"The metres of the earlier years of Elizabeth's reign are so overwhelmingly iambic," Professor Schelling observes, "that this perfectly metrical, if somewhat irregular, anapæstic movement comes like a surprise. Professor Gummere, of Haverford College, calls my attention to three epigrams—printed among the poems of Raleigh, ed. Hannah, p. 55—all of them in more or less limping anapæsts, but not of this measure. It is quite possible that the time to which these verses were sung may have affected the measure." (Notes to Elizabethan Lyrics, pp. 211, 212.)

(With initial truncation:)

She gazed, as I slowly withdrew,
My path I could hardly discern;
So sweetly she bade me adieu,
I thought that she bade me return.

(Shenstone: Pastoral Ballad. 1743.)

Mr. Saintsbury praises highly the anapests of Shenstone (Ward's English Poets, vol. iii. p. 272), saying that he "taught the metre to a greater poet than himself, Cowper, and these two between them have written almost everything that is worth reading in it, if we put avowed parody and burlesque out of the question." But this is probably to be regarded as overstating the case.

(With feminine ending:)

If you go over desert and mountain,
Far into the country of sorrow,
To-day and to-night and to-morrow,
And maybe for months and for years;
You shall come, with a heart that is bursting
For trouble and toiling and thirsting,
You shall certainly come to the fountain
At length,—to the Fountain of Tears.

(Arthur O'Shaughnessy: The Fountain of Tears. 1870.)

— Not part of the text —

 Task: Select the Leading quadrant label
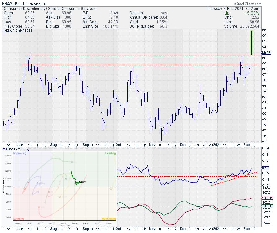click(x=110, y=153)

Here the extra light syllable at the end of the line is really the initial light syllable of the following line, as in the specimen on p. 29, above.

So this is a psalm of the waters,—
The wavering, wandering waters:
With languages learned in the forest,
With secrets of earth's lonely caverns,
The mystical waters go by me
On errands of love and of beauty,
On embassies friendly and gentle,
With shimmer of brown and of silver.